Rajaratnam gets lower-than-expected 11-year sentence
Raj Rajaratnam, a self-made hedge fund tycoon convicted in the biggest Wall Street trading scandal in a generation, was ordered on Thursday to serve 11 years in prison, one of the longest sentences ever in an insider-trading case but far less than prosecutors sought.
The sentencing caps a prosecution, marked by secret wiretaps of Rajaratnam and his associates, that shocked the investment world. Rajaratnam once ran a $7 billion hedge fund, but was found guilty of running a network of informants who provided him with corporate secrets.
The sentence was lighter than the 19-1/2 year minimum prison term that prosecutors had sought, but is still above the 10 years handed down recently in another major insider trading case.
U.S. District Judge Richard Holwell said the 54-year-old Rajaratnam suffers from advanced diabetes, which he said may lead to kidney failure and a possible kidney transplant, factors Holwell took into account in his sentencing decision.
The Galleon Group fund founder made no statement on his behalf before the sentence was pronounced. The judge also fined him $10 million and ordered him to forfeit $53.8 million.
The judge granted Rajaratnam's request to recommend that the hedge fund manager serve his term at the Butner, North Carolina, prison best known for housing Ponzi scheme operator Bernard Madoff, who is serving a life term. The prison has a hospital.
Rajaratnam was ordered to surrender on November 28. The judge rejected his request to remain under house arrest at his luxury Manhattan apartment while he pursues an appeal.
The government is absolutely correct that insider trading is an assault on the free markets in a democratic society, the judge said.
Federal inmates typically must serve at least 85 percent of their terms before being eligible for release.
Rajaratnam was convicted of 14 securities fraud and conspiracy charges in May after a two-month trial.
Prosecutors had made Rajaratnam the central figure of a sprawling criminal case, unveiled in October 2009, that touched some of America's top companies, including Goldman Sachs Group Inc, Intel Corp, IBM and the elite McKinsey & Co consultancy.
There's no one who's Mr. Rajaratnam's equal in terms of the length and breadth of his insider trading crimes, Assistant U.S. Attorney Reed Brodsky told the court, urging for the maximum punishment.
Prosecutors called Rajaratnam the modern face of insider trading, putting him in a dubious pantheon of Wall Street power players such as takeover specialist Ivan Boesky and junk bond financier Michael Milken, principal figures in a mid-1980s insider-trading case. Both men served about two years in prison.

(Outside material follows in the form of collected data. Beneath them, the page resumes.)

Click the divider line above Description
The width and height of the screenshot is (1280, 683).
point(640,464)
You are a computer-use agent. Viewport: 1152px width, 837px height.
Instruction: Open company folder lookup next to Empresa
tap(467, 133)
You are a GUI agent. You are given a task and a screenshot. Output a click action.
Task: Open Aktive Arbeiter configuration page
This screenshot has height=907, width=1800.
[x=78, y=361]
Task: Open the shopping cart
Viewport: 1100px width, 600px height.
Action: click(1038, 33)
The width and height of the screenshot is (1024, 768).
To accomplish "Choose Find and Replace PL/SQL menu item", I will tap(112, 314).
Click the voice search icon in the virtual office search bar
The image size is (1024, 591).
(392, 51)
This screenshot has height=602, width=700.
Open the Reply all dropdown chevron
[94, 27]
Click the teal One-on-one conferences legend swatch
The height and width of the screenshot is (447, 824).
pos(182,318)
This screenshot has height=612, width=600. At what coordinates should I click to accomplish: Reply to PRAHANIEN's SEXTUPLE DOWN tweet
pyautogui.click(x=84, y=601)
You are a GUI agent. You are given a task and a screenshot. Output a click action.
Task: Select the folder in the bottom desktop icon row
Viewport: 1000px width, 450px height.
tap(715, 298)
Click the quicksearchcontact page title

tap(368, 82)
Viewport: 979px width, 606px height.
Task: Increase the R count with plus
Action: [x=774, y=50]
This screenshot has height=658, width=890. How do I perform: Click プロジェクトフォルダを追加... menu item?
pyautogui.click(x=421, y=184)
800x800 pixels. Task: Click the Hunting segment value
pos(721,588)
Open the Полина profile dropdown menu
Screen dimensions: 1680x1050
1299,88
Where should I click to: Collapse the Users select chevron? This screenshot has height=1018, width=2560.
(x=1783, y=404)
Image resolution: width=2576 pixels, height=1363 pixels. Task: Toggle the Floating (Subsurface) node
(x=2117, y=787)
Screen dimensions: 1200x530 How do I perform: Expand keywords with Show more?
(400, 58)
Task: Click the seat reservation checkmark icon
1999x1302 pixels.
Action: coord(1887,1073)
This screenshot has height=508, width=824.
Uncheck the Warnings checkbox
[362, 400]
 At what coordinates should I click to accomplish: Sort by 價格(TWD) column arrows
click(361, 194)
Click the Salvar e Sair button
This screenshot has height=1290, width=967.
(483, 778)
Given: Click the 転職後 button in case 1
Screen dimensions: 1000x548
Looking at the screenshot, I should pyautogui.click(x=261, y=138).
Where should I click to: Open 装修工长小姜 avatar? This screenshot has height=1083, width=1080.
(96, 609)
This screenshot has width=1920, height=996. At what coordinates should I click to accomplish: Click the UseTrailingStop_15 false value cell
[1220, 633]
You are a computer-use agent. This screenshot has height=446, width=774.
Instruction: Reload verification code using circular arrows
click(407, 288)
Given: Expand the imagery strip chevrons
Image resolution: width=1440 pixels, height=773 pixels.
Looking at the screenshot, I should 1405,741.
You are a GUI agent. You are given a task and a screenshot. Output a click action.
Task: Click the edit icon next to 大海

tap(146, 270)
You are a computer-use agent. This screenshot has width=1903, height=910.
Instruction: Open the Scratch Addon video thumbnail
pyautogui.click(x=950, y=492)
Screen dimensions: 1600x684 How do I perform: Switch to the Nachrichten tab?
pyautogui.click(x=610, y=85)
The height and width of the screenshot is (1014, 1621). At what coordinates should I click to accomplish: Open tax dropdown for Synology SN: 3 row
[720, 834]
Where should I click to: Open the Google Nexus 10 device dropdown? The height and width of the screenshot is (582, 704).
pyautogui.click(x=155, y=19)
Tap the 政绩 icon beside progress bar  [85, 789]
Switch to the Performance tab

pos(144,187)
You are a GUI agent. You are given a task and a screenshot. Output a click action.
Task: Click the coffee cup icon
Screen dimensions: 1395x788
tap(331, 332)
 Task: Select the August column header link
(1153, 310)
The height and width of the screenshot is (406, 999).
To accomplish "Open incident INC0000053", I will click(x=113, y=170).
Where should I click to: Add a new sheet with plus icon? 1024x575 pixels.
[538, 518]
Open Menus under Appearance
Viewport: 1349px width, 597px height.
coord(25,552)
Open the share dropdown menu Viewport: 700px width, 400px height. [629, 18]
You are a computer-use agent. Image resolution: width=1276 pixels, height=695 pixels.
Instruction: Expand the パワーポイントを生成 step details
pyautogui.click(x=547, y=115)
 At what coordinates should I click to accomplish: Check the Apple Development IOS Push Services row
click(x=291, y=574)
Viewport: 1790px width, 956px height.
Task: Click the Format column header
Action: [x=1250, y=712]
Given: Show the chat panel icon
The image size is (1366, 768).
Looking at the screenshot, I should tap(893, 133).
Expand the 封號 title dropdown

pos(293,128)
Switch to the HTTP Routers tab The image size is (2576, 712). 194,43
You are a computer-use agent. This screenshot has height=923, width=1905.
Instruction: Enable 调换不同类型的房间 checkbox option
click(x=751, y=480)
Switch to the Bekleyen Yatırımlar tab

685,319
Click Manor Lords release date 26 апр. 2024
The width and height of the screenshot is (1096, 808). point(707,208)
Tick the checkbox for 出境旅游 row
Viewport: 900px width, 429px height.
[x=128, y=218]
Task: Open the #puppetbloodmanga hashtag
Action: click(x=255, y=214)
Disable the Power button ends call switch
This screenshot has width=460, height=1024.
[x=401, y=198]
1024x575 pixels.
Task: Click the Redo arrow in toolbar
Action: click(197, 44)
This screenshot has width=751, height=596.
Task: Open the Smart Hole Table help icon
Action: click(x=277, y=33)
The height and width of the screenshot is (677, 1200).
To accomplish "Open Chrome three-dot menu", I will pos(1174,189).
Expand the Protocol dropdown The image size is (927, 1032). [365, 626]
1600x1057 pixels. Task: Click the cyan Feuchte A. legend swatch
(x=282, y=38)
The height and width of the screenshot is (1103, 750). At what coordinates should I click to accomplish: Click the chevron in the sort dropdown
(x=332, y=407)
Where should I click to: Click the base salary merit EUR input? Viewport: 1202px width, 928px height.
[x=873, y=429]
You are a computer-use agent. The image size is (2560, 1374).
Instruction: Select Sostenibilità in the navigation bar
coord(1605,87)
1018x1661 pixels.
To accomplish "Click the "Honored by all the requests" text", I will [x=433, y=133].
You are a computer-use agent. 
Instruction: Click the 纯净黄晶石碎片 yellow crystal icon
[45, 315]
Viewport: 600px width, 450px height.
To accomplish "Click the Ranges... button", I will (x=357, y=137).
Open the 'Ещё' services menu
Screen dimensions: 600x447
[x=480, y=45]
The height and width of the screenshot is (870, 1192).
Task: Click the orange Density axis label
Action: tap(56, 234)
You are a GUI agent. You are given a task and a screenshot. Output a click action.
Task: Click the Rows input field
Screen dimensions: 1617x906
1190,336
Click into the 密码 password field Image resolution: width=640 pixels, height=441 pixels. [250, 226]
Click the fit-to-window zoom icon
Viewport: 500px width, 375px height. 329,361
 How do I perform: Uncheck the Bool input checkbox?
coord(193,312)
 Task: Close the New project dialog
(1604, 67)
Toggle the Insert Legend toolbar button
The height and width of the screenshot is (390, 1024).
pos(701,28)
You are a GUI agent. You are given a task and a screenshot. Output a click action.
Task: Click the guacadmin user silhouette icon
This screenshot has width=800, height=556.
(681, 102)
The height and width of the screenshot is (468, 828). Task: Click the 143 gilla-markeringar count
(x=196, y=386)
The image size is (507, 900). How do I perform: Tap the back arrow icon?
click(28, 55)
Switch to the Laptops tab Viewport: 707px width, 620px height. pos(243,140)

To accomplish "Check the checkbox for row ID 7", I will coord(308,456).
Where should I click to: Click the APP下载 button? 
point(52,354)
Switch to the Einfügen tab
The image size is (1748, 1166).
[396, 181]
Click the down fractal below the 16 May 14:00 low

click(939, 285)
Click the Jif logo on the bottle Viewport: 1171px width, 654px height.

The Galleon case sent shock waves through Wall Street and the hedge fund industry, where traders can try to get an edge at all costs. Prosecutors say Rajaratnam and others crossed the line by pumping corporate insiders for corporate earnings or details of mergers that had not yet been announced.
The investigation was marked by the most extensive use of secret FBI phone taps in a white-collar case. Such tactics usually are reserved for Mafia and drug trafficking investigations.
The Galleon case has been a major victory for the U.S. Attorney's Office in Manhattan. Out of 26 people, including traders, lawyers, executives and consultants charged in the case, 25 have pleaded guilty or were convicted at trial of supplying or trading on illicit stock tips. One is at large.
Insider-trading defendants often get sentences lower than what's prescribed in federal guidelines, out of the view that their crime is less harmful than other types of white-collar misdeeds.
But judges have been handing down some tough sentences recently. A former Galleon employee, stock trader Zvi Goffer, 34, was sentenced last month to 10 years in prison and ordered to forfeit $10 million after being found guilty at trial.